Als kleine Erklärung: Die Tabelle besteht nur noch aus vier Zellen, den Kopfbereich der die große obere Grafik und das Menü enthalten würde, dieser erstreckt sich über 2 Spalten, darunter befinden sich besagte spalten. Da beide Zellen in der gleichen Zeile stecken sind sie in der Höhe immer identisch.
Darunter befindet sich eine Zelle die sich über bei Spalten erstreckt für den Footer, also Impressum-Link etc.
Die "Kreis-Grafik" wird durch die CSS-Parameter bottom und left immer in der linken unteren Ecke der Zelle gehalten, no-repeat stellt sicher, dass die Grafik nicht gekachelt wird.

Um das Layout flexibel zu gestalten ist der Rahmen um selbiges nicht mehr eine Grafik, sondern mit border: 1px solid black im Table-Element definiert.

Tendenziell solltest du aber im Sinne des schönen Markups mit mehr CSS und weniger in sich verschachtelten Tabellen arbeiten, dass macht die Sache nur unnötig kompliziert.

Siehe dazu: http://www.css4you.de

PS: Den CSS-Code im Kopf der Datei oder in einer externen Datei zu bündeln wäre noch schöner, ich denkee aber, dass so der Zusammenhang zwischen CSS und HTML schneller zu überblicken ist.
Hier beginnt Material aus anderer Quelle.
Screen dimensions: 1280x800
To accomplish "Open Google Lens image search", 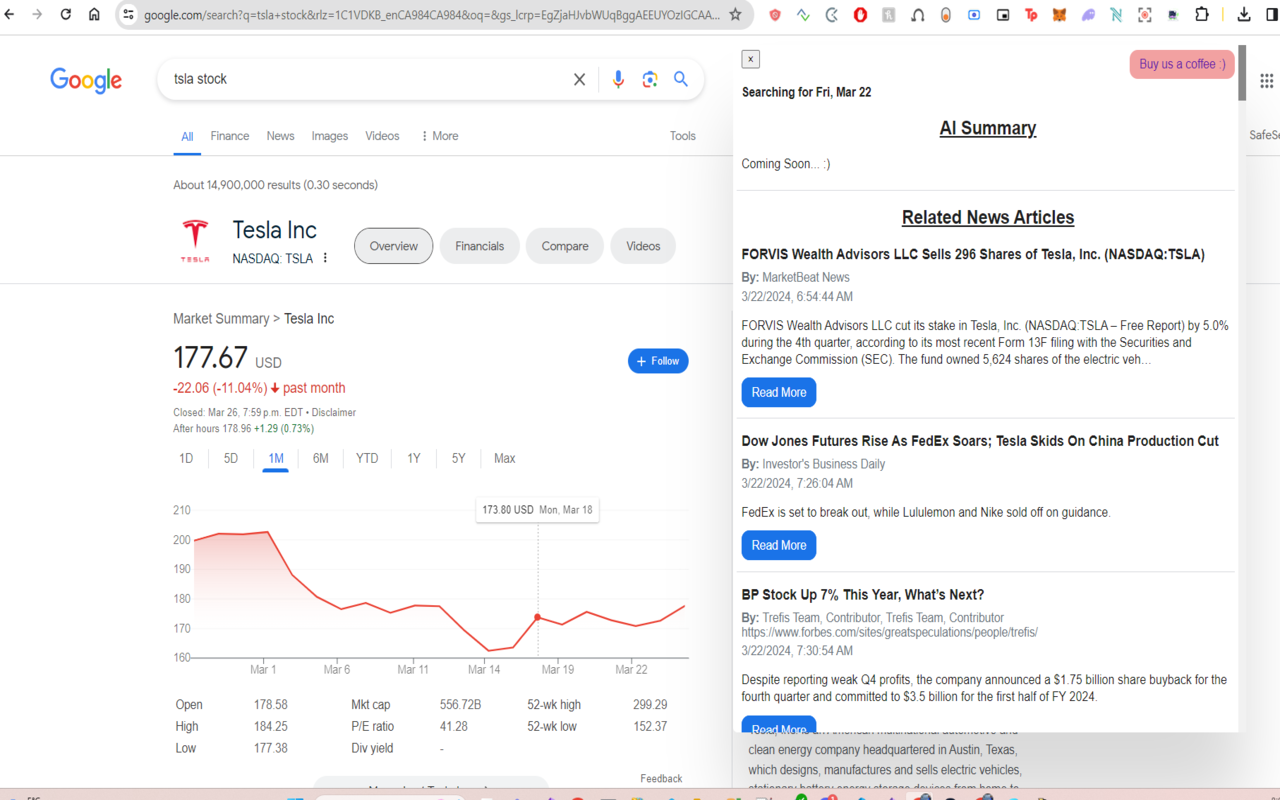I will tap(650, 79).
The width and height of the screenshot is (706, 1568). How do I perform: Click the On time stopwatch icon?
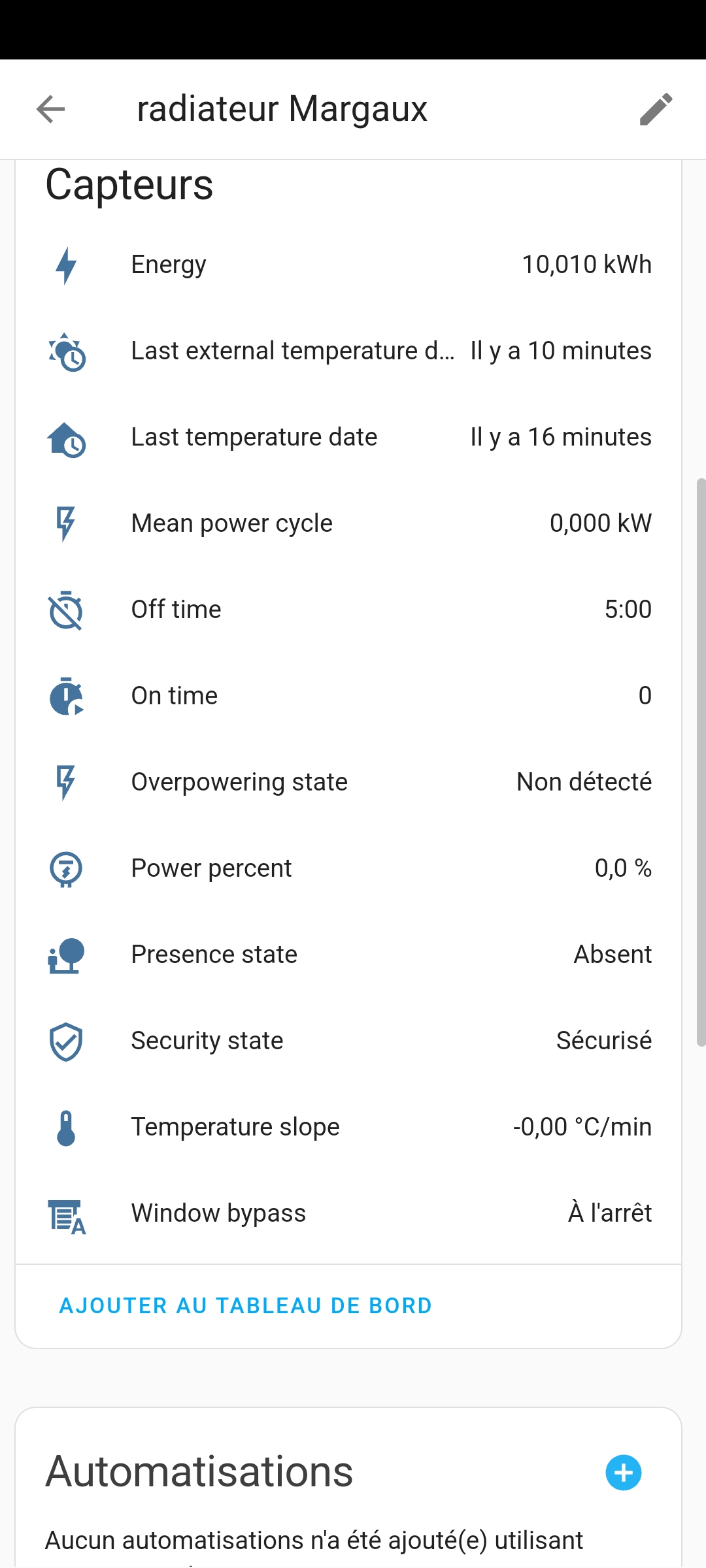(66, 696)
PPS: Mitwachsen tun die Zellen da für diese keine Höhe definiert ist.


----------



## eigThy (23. Dezember 2008)

Besten Dank für die schnelle Antwort. 

Da es bis Weihnachten fertig werden soll, kann ich mich leider nicht mehr mit CSS usw. auseinandersetzen, aber denke mal ich setze mich danach mal einfach so ran.

Liebe Grüße und Danke


----------